There's no doubt that Americans don't feel that our national security is being overly protected as we watch videos of the Attorney General squirming and dodging when asked by a member of the House Judiciary Committee to draw a possible connection between the term "radical Islam" and the Times Square bomber, a Pakistani who trained with and was funded by the Taliban.
What is Big Nanny protecting us from? Dietary salt. Adipose tissue in our children's pudgy little cheeks. Accidental exposure to the sight of an 8-foot cross tucked away in 1.5 million acre desert.

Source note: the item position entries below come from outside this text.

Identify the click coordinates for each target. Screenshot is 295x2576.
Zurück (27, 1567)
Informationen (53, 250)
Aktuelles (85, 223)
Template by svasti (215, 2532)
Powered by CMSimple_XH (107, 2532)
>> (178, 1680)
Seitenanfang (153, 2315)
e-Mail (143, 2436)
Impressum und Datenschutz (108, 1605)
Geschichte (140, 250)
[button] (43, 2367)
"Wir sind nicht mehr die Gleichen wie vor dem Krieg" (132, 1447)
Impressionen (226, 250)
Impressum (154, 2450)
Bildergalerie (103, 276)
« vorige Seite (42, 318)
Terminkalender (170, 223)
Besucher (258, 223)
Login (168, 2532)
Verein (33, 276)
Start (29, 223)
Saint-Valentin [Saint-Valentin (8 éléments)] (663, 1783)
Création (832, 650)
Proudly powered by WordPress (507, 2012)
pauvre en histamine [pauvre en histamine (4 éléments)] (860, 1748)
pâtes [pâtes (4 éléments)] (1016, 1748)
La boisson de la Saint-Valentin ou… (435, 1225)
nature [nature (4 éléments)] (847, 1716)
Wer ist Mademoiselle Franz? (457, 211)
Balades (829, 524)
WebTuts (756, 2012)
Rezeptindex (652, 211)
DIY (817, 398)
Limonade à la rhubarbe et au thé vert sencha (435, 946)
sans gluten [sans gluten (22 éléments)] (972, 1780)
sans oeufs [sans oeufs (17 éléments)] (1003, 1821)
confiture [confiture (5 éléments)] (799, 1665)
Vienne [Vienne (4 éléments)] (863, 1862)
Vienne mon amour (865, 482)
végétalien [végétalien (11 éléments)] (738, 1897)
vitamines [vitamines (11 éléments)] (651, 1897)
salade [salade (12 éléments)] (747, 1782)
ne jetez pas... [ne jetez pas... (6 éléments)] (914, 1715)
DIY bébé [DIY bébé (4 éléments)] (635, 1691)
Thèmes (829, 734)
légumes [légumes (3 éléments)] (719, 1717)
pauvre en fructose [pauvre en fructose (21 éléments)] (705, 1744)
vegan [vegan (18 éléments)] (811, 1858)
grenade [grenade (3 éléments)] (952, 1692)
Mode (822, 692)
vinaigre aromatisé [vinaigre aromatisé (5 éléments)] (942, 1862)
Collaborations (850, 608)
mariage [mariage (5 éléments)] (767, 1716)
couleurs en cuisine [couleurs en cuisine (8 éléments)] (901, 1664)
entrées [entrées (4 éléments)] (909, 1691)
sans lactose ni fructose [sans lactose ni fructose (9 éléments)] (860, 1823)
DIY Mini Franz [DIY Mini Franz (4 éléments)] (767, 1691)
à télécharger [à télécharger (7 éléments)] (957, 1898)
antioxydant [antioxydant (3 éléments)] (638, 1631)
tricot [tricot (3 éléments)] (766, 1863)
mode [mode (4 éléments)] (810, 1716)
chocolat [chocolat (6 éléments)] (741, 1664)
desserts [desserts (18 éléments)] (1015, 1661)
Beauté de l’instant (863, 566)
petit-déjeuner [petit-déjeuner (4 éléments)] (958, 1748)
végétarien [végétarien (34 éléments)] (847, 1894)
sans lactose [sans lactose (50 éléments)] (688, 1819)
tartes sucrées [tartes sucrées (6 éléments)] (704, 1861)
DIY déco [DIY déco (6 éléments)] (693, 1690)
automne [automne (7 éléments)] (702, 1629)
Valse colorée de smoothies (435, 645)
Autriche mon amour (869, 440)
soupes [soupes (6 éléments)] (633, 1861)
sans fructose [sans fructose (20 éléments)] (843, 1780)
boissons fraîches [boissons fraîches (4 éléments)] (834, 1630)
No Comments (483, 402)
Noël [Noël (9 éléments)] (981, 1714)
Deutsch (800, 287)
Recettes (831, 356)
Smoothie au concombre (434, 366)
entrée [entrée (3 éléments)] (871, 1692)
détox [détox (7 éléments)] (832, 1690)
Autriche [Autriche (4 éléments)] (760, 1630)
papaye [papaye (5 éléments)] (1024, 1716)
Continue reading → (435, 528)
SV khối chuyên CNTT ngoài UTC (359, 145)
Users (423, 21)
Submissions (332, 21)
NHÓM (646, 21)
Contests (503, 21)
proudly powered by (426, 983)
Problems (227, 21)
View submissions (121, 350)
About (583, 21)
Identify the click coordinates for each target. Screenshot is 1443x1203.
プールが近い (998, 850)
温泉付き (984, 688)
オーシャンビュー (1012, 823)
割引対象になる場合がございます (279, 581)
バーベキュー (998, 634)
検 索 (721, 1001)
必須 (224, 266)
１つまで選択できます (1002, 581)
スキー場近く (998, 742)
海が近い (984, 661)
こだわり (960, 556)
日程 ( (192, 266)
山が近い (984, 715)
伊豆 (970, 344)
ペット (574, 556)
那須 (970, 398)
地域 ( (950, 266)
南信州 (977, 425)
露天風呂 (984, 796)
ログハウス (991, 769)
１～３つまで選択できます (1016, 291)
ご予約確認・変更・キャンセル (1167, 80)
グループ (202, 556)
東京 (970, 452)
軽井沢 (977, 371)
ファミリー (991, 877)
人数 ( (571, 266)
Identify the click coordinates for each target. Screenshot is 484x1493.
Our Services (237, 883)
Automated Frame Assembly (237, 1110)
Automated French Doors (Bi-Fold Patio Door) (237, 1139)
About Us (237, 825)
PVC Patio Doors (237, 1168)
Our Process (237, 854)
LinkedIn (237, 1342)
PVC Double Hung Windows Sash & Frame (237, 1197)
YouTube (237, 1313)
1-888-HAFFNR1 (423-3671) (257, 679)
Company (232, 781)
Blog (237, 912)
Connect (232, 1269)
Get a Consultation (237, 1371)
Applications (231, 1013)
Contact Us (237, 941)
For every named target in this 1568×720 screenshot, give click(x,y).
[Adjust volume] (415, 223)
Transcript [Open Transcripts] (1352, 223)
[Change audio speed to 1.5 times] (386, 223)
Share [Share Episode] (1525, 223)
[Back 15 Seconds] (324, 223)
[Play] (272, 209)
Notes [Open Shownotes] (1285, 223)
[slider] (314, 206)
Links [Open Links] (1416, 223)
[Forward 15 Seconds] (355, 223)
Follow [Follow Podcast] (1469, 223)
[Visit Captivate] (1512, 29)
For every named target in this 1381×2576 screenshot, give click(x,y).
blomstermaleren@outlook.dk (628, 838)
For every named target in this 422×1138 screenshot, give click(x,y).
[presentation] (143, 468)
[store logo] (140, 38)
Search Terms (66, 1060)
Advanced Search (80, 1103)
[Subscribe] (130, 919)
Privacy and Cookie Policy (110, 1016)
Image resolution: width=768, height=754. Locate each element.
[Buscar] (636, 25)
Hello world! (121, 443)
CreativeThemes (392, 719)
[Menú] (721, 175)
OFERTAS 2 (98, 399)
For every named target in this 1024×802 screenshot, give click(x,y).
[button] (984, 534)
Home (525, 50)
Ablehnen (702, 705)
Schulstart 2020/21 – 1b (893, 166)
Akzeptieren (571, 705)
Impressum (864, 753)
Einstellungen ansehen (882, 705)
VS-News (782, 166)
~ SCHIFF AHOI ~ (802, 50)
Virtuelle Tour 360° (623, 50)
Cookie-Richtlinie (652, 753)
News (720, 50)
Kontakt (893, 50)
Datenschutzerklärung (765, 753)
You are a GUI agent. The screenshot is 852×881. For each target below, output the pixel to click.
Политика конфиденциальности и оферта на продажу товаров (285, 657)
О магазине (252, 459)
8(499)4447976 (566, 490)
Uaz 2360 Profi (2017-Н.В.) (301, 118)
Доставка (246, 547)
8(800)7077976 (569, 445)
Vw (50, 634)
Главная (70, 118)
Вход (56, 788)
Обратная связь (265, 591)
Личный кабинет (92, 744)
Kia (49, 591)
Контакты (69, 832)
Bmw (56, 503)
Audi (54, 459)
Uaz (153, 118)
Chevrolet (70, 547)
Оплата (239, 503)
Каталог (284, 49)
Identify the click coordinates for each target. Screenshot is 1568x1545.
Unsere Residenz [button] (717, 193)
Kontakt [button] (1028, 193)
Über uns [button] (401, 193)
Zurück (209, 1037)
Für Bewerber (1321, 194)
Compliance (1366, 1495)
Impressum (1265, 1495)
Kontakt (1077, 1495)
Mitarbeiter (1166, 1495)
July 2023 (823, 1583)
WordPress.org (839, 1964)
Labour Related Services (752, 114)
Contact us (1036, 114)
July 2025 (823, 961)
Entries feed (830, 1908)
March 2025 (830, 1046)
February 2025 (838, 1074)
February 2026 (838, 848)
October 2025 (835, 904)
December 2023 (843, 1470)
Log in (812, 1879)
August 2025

How about Muslim wack-jobs trying to blow up American children while they watch a play on Times Square? There we're on our own.
Back in 2006, Mark Steyn pointed out that Big Government is a national security threat:
The state has gradually annexed all the responsibilities of adulthood--health care, child care, care of the elderly--to the point where it's effectively severed its citizens from humanity's primal instincts, not least the survival instinct. In the American context, the federal "deficit" isn't the problem; it's the government programs that cause the deficit. These programs would be wrong even if Bill Gates wrote a check to cover them each month. They corrode the citizen's sense of self-reliance to a potentially fatal degree. Big government is a national security threat; it increases your vulnerability to threats like Islamism, and makes it less likely you'll be able to summon the will to rebuff it. We should have learned that lesson on September 11, 2001, when big government flopped big-time and the only good news of the day came from the ad hoc citizen militia of Flight 93. (America Alone, prologue to 2008 edition)Enter a new and extensive set of 59 carbon-tracking and taxing government bureaucracies designed to infantilize us even more. If you'd like a closer look at this list (courtesy of Investors Business Daily and Mark Morano of Climate Depot), click on the image to open it, then click on it again to zoom.
My personal favorite on the list is #60, which is not a government bureaucracy per se. Item #60 merely gives the EPA authority to establish additional "climate change" programs when the previous 59 new bureaucracies prove insufficient. These agencies, now merely gleams in Big Nanny's eye, include agencies affecting "climate change" and water management, fire protection, and coastal watersheds. We wouldn't want to let any opportunities for new tax-supported government bureaucracies to slip away. You still might have some money left under one of your sofa cushions.